Disparitas Harga Dinilai Buka Peluang Pengoplosan LPG 3 Kg

Jum'at, 09 Desember 2016 - 18:19 WIB
Disparitas Harga Dinilai...
Disparitas Harga Dinilai Buka Peluang Pengoplosan LPG 3 Kg
A A A
JAKARTA - Pengoplosan gas LPG 3 kg (bersubsidi) menjadi sorotan DPR, yang menilai disparitas harga antara LPG 3 kg dan 12 kg menjadi penyebabnya. Menurut Anggota Komisi VII DPR Kurtubi harus ada upaya strategis yang dilakukan guna mengurangi potensi pengoplosan tadi, salah satunya dengan menaikkan harga LPG 3 kg secara bertahap.

“Perbedaan harga tetap ada, sebagai representasi kehadiran negara untuk membantu keluarga kurang mampu. Namun perbedaan tersebut harus pada level tidak menarik bagi orang untuk melakukan pengoplosan. Mengenai level harga tersebut, ini yang perlu dilakukan semacam kajian,” terangnya di Jakarta, Jumat (9/12/2016).

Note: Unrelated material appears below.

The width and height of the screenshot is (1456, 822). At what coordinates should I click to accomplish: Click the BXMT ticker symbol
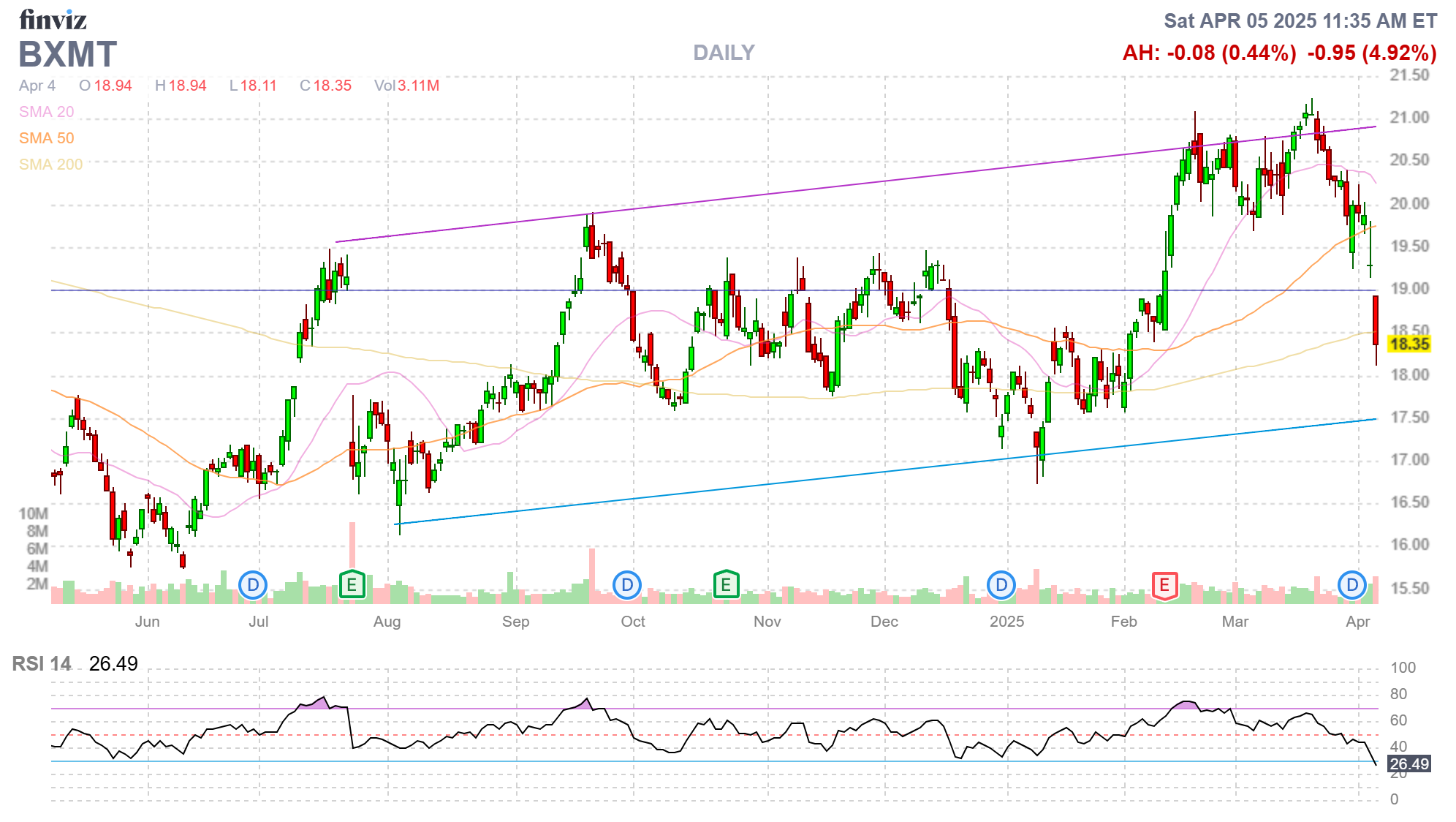coord(67,55)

Lebih lanjut dia juga mendesak aparat kepolisian memberantas tuntas sindikat pengoplos gas LPG bersubsidi, karena jika tidak maka kasus pengoplosan akan selalu berulang. “Memindahkan isi gas elpiji 3 kg bersubsidi ke tabung gas LPG yang lebih besar, misalnya 12 kg, merupakan tindakan melanggar hukum. Polisi harus menindak tegas dan memberantas tuntas sindikat tersebut, agar ada efek jera,” paparnya

Memang lanjut Kurtubi, tugas ini tidak ringan. Sebab, jumlah personil kepolisian sangat terbatas. Tidak mungkin polisi menjaga terus di setiap agen atau penyalur LPG. Namun pemberantasan harus terus dilakukan, terlebih karena pengoplosan ini menyangkut hak-hak subsidi energi masyarakat tidak mampu.

“Ini memang dilema. Karena di satu sisi, subsidi energi merupakan wujud kehadiran negara di tengah keluarga tidak mampu, namun di sisi lain subsidi tersebut justru membuat disparitas harga antara LPG 3 kg dan 12 kg menjadi sangat besar. Hal inilah yang merangsang orang untuk melakukan pengoplosan,” terang dia.

Direktur Eksekutif ReforMiner Institute Komaidi Notonegoro sepakat, bahwa aparat kepolisian memang harus meningkatkan pengawasan dan penindakan terhadap maraknya pengoplosan LPG. Tindakan semacam ini harus dilakukan, sambil menunggu solusi untuk mengurangi potensi pengoplosan itu sendiri.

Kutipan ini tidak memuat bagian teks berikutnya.